- _PAGE EXTRACT_:
┌──

In the autumn of last year, I took part in a study headed by David Urry at the Archipelagos Institute of Marine and Environmental Research in Greece. David established a project to monitor the growing population of Canis aureus, the Golden Jackal on the isle of Samos in the Aegean Sea. Following a (human induced) large wildfire, a group of jackals are thought to have swum across the narrow straight separating the island from mainland Turkey.
Whilst their distribution spans across much of Northern Africa, Eastern Europe and Asia, this population is of interest since it is the only such which exists on a Mediterranean island. As part of the project, the research team undertook a population survey, consisting of night time trips to vantage points across the island from which we played the territorial call of C. aureus. Recordings of the number responses and their distribution across the whole island allowed us to calculate a rough estimate of population size.
The findings of the study correlated with those reported in scientific literature which show that C. aureus has adapted its ecology to match the increasingly managed landscapes within which it lives. This was abundantly clear when conducting stomach content analysis as part of autopsies assessing population health. These read as inventory lists for agricultural production on the island: the seeds and stones of grapes and olives; the beans and tubers of vegetable crops; the quills and bones of chickens.

└──

- _PROVIDED INFORMATION_:
┌──

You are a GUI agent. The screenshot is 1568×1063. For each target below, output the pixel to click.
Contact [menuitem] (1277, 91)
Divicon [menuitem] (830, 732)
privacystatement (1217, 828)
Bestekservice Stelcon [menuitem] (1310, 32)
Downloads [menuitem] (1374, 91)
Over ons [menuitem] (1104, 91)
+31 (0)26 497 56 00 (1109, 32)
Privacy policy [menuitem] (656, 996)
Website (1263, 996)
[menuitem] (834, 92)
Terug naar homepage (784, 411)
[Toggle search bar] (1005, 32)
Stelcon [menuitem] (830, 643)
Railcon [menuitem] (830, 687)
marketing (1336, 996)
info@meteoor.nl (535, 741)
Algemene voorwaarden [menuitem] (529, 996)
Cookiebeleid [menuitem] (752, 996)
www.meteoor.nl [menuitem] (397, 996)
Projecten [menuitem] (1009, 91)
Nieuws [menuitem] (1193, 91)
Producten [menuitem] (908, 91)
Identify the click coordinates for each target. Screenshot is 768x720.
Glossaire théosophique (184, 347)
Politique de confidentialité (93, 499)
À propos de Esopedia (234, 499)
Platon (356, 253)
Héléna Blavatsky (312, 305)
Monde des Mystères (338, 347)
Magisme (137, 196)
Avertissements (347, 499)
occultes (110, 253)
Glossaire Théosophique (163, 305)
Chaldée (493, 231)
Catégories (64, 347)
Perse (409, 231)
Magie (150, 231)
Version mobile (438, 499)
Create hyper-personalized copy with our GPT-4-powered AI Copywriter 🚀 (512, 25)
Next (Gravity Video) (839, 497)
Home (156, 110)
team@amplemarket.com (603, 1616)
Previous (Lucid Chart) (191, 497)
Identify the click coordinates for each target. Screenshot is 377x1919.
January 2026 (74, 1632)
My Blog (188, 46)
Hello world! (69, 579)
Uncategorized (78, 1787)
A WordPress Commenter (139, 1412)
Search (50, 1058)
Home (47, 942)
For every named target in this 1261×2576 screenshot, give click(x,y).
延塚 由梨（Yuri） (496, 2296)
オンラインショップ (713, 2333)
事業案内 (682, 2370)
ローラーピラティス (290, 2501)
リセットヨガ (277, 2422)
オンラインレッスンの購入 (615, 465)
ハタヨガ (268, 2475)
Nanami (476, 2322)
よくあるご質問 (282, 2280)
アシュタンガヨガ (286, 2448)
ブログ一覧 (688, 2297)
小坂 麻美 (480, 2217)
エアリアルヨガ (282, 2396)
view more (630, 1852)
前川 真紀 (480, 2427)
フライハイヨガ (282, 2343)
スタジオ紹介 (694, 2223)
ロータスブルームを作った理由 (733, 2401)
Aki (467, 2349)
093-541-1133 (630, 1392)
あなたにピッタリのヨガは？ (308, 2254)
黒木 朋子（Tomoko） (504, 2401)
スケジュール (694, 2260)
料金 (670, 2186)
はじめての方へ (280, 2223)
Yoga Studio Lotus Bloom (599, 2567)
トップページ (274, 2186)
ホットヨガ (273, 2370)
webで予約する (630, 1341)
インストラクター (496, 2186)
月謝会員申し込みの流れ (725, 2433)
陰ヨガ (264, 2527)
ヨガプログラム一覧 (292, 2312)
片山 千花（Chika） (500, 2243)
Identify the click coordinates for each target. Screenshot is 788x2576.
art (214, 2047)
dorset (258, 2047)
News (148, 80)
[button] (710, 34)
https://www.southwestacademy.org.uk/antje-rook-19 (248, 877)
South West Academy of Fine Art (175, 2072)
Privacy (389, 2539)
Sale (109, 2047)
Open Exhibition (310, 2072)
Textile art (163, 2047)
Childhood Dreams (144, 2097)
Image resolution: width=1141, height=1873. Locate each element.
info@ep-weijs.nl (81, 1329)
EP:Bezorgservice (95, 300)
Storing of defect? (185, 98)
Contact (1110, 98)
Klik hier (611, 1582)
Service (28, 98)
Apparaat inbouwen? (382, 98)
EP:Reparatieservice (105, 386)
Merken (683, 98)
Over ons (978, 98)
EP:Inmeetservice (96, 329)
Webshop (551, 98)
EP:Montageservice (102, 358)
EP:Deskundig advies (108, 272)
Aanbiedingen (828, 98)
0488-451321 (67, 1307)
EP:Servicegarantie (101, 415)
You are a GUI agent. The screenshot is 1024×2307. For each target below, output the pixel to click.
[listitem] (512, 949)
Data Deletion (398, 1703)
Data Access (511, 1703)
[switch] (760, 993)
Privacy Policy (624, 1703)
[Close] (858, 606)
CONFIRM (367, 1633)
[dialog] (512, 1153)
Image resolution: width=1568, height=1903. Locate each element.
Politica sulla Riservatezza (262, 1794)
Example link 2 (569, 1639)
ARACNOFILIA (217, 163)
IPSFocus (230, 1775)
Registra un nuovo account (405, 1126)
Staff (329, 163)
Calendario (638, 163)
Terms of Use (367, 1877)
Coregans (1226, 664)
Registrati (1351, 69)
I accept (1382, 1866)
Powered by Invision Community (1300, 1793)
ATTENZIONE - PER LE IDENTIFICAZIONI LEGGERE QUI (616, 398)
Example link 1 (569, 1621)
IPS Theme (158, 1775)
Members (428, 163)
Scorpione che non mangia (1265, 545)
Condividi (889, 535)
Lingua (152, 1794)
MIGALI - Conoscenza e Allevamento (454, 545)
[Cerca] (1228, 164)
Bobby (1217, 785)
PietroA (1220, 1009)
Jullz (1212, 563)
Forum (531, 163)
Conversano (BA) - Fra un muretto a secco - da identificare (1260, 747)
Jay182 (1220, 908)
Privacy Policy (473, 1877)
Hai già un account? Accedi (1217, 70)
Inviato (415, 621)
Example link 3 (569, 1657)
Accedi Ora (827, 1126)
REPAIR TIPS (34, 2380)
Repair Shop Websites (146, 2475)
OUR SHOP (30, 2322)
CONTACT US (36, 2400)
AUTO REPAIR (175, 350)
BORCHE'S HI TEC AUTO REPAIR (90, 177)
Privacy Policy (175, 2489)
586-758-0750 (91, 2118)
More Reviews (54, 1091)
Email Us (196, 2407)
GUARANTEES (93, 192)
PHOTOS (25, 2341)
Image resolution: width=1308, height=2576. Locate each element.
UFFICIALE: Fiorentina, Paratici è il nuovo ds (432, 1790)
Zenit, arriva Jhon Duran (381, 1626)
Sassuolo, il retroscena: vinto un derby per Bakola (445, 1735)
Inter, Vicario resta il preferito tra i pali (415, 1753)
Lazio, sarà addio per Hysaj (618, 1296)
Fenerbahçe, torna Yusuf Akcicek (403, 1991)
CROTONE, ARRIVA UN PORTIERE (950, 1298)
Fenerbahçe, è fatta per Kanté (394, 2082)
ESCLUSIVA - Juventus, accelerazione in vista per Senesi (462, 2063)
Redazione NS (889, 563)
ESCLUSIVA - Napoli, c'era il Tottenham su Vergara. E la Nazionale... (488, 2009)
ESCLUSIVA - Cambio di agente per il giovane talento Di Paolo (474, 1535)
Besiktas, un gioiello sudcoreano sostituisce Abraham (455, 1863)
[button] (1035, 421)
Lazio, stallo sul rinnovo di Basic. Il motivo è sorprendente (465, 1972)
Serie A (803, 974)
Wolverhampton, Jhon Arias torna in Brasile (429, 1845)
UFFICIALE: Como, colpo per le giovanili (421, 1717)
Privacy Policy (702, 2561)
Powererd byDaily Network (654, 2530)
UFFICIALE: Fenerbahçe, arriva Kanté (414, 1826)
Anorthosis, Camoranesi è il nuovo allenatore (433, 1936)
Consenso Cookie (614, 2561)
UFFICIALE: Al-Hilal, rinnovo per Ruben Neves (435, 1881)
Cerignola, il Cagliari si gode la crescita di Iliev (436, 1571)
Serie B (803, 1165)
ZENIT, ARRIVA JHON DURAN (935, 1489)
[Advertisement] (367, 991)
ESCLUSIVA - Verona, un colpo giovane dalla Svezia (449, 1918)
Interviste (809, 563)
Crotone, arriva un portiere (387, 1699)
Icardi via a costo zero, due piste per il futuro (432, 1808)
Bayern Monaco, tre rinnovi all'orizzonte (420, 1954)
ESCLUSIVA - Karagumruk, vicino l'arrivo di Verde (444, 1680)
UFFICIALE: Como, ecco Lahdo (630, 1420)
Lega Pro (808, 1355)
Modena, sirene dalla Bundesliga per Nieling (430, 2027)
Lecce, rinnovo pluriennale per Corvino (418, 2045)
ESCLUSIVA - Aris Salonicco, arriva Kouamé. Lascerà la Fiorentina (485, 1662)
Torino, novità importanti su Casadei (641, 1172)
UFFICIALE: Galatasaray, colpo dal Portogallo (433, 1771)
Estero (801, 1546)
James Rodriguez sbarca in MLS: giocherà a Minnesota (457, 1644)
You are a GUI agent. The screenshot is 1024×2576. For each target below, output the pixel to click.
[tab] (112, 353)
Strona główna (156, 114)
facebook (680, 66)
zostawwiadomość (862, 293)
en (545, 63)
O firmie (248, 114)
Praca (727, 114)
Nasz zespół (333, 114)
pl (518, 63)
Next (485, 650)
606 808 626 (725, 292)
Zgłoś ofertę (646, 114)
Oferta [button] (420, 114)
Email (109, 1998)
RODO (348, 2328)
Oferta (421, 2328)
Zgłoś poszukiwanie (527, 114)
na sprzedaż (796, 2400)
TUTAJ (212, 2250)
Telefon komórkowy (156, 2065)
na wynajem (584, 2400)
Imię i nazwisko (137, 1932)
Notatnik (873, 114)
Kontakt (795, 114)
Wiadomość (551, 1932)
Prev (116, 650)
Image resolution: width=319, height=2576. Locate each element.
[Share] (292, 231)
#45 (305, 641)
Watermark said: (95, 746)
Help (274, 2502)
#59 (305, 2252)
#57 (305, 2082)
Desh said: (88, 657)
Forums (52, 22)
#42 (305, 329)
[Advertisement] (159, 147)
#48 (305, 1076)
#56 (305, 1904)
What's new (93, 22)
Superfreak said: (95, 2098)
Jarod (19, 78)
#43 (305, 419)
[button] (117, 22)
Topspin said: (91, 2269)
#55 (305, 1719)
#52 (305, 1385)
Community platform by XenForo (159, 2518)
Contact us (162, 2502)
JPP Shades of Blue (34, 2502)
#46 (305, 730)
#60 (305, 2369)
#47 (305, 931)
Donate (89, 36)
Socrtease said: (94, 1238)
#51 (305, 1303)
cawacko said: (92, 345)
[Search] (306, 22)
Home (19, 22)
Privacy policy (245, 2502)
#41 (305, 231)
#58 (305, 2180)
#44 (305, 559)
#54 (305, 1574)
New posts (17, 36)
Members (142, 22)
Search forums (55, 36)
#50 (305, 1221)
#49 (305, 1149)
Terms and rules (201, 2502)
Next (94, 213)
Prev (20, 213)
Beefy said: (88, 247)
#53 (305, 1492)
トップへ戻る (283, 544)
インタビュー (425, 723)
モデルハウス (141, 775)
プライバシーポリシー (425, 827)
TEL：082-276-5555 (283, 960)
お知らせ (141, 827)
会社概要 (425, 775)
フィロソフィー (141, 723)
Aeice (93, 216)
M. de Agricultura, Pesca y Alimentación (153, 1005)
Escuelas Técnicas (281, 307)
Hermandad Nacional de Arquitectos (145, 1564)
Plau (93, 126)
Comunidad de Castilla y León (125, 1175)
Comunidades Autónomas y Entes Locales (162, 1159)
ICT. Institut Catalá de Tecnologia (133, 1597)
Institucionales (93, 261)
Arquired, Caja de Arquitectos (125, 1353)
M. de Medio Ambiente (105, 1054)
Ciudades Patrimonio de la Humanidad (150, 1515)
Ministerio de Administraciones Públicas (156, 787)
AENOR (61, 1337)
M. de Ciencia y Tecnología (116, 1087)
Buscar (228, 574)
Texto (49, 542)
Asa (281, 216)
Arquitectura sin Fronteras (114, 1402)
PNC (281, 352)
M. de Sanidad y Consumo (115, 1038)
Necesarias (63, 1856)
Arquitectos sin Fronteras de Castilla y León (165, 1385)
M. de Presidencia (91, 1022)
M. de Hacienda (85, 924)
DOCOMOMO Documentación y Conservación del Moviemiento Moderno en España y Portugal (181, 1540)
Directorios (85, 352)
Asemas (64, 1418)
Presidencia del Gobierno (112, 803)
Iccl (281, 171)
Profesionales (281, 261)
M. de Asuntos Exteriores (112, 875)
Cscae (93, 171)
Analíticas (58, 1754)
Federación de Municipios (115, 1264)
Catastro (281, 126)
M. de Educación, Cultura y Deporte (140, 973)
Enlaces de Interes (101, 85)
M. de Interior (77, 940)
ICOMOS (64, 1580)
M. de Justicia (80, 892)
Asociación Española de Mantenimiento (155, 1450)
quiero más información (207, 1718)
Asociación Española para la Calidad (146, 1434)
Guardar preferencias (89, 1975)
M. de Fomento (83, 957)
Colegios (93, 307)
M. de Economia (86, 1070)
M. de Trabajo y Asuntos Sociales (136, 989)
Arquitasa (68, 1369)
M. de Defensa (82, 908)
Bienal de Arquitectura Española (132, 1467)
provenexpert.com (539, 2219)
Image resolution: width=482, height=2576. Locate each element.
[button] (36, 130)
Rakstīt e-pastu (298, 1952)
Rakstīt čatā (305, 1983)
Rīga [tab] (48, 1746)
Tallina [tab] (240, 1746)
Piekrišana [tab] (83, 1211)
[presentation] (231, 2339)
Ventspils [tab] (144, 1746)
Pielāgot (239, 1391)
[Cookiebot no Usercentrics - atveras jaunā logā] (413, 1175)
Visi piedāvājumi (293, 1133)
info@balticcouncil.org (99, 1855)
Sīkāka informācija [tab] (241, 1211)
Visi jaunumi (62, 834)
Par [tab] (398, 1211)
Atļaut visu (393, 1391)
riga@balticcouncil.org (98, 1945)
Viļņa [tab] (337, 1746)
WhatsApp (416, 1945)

└──

- _TASK ITEM 1_:
Answer these questions using the Samos jackal text.
(a) At which institute was the study carried out?
(b) What was played from the vantage points during the night-time trips?
(c) The seeds and stones of which two crops were found in the stomach contents?
- _TASK ITEM 2_:
Resume the Samos jackal text immediately after its final sentence.

- _ANSWER SPACE 1_:
(a) The Archipelagos Institute of Marine and Environmental Research in Greece.
(b) The territorial call of C. aureus.
(c) Grapes and olives.

- _ANSWER SPACE 2_:
Even more interesting is that rather than a decline, the population is thought to be increasing. This demonstrates the resilience of certain aspects of ecosystems to the presence of man, ultimately adapting their lifestyles in order to capitalise on new opportunities presented. Jackals have integrated themselves well to human landscapes due to their plasticity. However, rapid human developments will continue to bulldoze the future of those species less able to adapt to the loss of their existing habitats.
The Jackal is now perceived as a pest due to its dependence on agricultural landscapes for food, and yet in effect it is we who have made the jackal what it is today. It would seem that man's ties with nature extend beyond its destruction.